Solid angle in a cube

Question

Consider this picture. I need to integrate a function of spatial position and direction for the entire volume of the cube. So for example at point (x1,y1,z1) I need to integrate for the distance s and all the surface area of the cube.
Normally I would just integrate with a volume element dAds* were dA can be dxdy* or dxdz* or dydz*, depending on the surface of the cube.
However the solid angle about s is projected on the wall.
So should I multiply the volume element with the cosine of the angle between the normal of each surface with s?

Answer 1

Consider a box $$B=[a_1,b_1]\times[a_2,b_2]\times[a_3,b_3]\ ,$$ and assume that the "origin" $p=(p_1,p_2,p_3)$ is in the interior of $B$. In order to compute the volume integral $\int_B f(x)\>{\rm d}(x)$ you can go ahead as planned and compute six integrals over pyramids $P_k$ having a face of $B$ as base.

Consider as an example the integral corresponding to the face $x_1=b_1$ of $B$. This face is parametrized by $$(u,v)\in[a_2,b_2]\times[a_3,b_3]=:F\ .$$ A parametric representation of the corresponding pyramid $P$ is then given by $$x=(1-t)p+t\bigl(b_1, u,v\bigr)\qquad\bigl(0\leq t\leq 1,\ (u,v)\in F\bigr)\ .\tag{1}$$ The Jacobian determinant of $(1)$ computes to $J=t^2(b_1-p_1)$. We therefore obtain $$\int_P f(x)\>{\rm d}(x)=(b_1-p_1)\int_F\>\int_0^1 t^2\>f\bigl((1-t)p+t(b_1,u,v)\bigr)\>dt\>{\rm d}(u,v)\ .$$

+ + + +

* [Set task]:
Answer these questions about the cube integration thread:
(a) What does the person asking propose to multiply the volume element by?
(b) How many pyramid integrals does Answer 1 say to compute?
(c) What does the Jacobian determinant of (1) come to?
The lines that follow come from a separate source.

[Target pointing data]
+ + + +

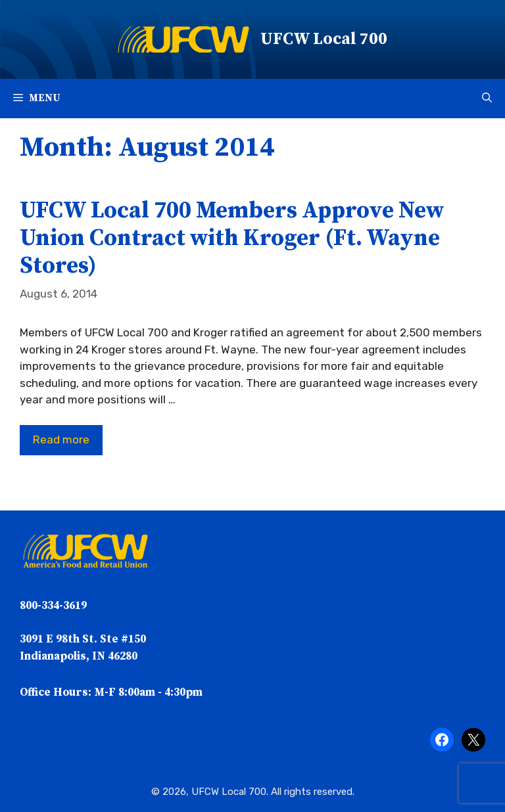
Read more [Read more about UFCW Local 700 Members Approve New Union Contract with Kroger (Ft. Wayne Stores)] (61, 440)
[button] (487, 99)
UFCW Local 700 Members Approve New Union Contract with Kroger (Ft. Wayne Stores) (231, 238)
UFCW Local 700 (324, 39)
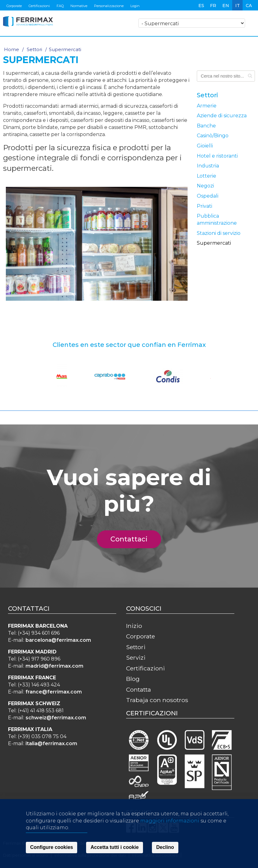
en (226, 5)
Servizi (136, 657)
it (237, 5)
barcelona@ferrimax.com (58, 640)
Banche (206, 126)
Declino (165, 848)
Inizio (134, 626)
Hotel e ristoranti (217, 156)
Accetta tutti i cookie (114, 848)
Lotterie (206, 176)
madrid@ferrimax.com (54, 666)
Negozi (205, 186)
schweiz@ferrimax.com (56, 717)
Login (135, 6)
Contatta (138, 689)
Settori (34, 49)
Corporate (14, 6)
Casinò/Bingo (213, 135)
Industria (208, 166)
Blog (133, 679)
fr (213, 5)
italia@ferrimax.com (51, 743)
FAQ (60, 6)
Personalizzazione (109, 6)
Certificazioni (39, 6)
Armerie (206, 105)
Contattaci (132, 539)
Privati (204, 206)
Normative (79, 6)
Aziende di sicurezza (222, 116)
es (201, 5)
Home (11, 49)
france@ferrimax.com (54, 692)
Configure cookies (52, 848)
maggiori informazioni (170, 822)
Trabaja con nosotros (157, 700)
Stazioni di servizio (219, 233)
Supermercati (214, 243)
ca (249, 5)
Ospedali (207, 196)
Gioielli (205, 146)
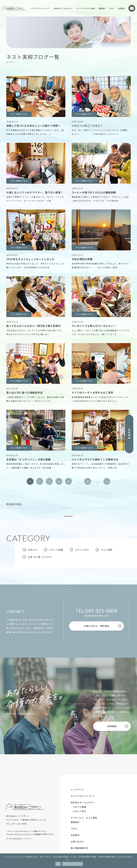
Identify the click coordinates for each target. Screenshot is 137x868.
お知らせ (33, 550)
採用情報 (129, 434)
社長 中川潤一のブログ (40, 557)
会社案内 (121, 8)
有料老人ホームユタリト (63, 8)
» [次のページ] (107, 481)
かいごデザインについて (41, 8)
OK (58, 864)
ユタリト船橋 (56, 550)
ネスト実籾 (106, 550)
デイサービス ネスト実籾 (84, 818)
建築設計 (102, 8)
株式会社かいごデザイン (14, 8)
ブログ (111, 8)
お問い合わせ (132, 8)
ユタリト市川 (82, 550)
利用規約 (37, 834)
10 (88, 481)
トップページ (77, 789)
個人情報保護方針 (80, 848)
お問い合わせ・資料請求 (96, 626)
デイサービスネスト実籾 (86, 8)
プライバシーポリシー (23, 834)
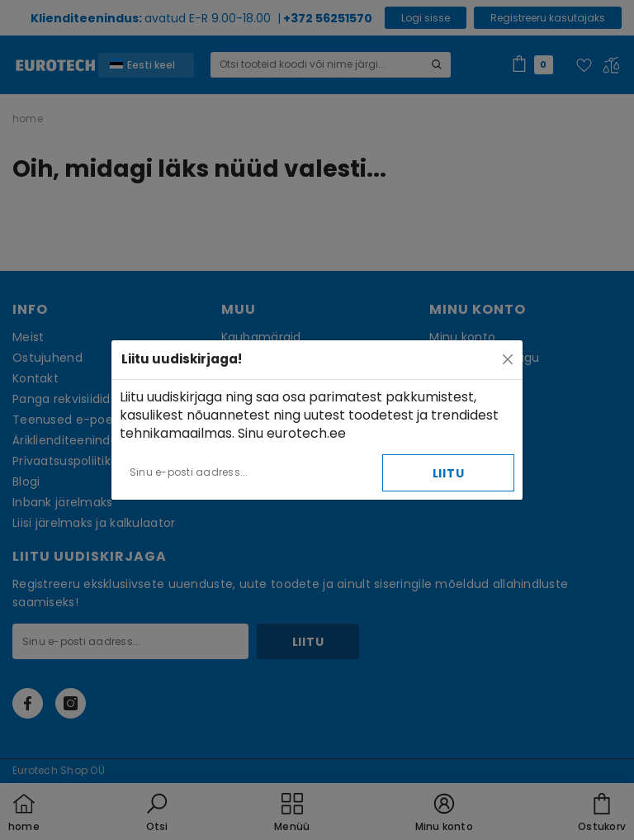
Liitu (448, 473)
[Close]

+ + + +

* [Completed task]:
(a) The cosine of the angle between the normal of each surface and s.
(b) Six.
(c) t²(b₁ − p₁).